== RECORDS TO USE ==
┄┄┄┄┄┄
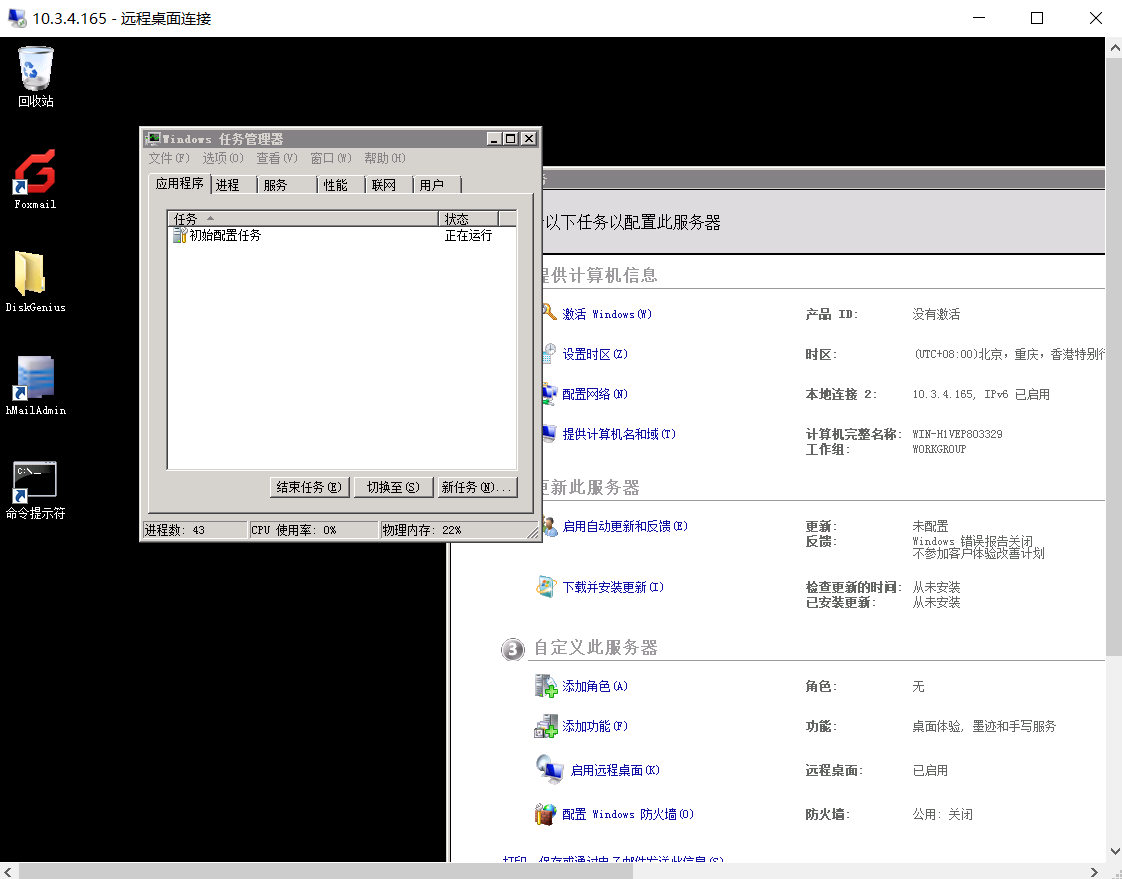The image size is (1122, 879).
Task: Open the 文件(F) menu in Task Manager
Action: click(168, 158)
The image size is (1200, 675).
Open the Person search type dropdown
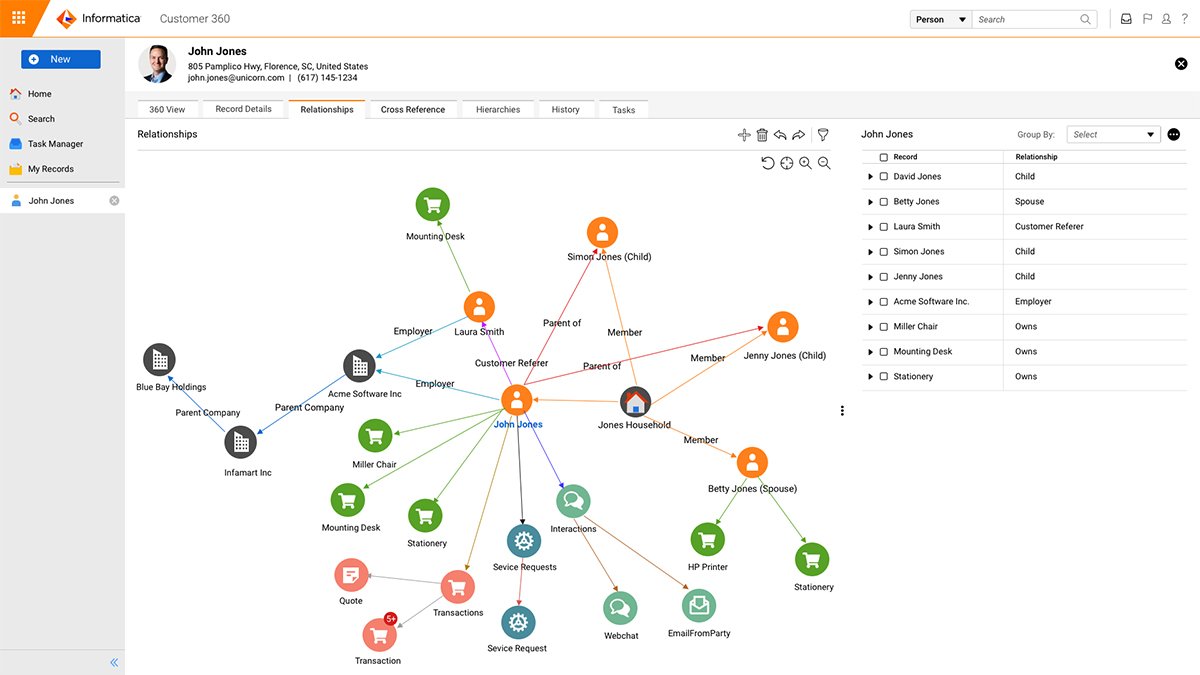pyautogui.click(x=938, y=18)
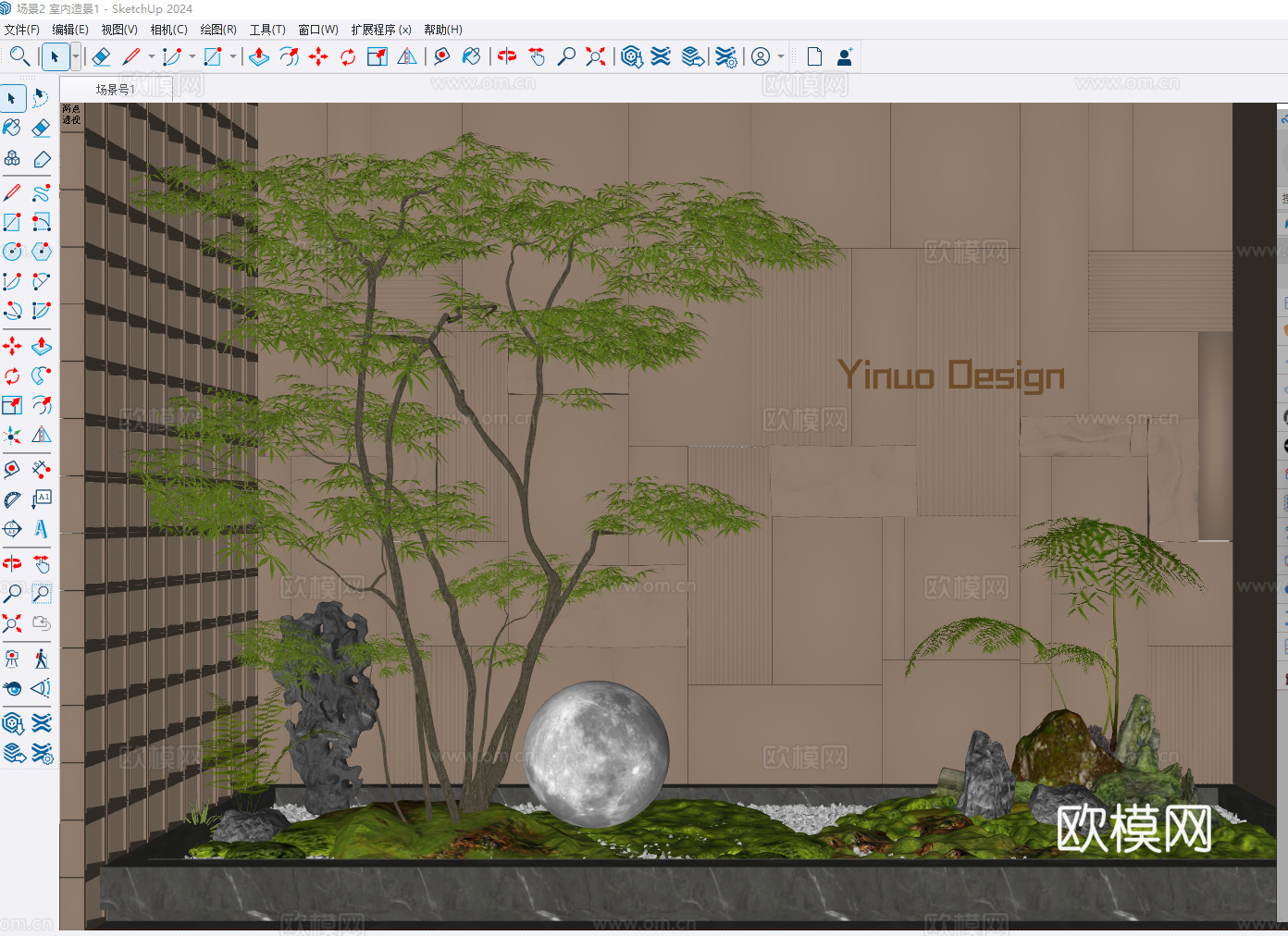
┄┄┄┄┄┄
== WHAT THE TASK ASKS ==
Beginning with the line that contains "The image size is (1200, 675).", write out the remaining lines of the listing above through the last, exactly and only those, without pictures.

== THE COMPLETED TASK ==
The image size is (1200, 675).
Open the Person search type dropdown
pyautogui.click(x=938, y=18)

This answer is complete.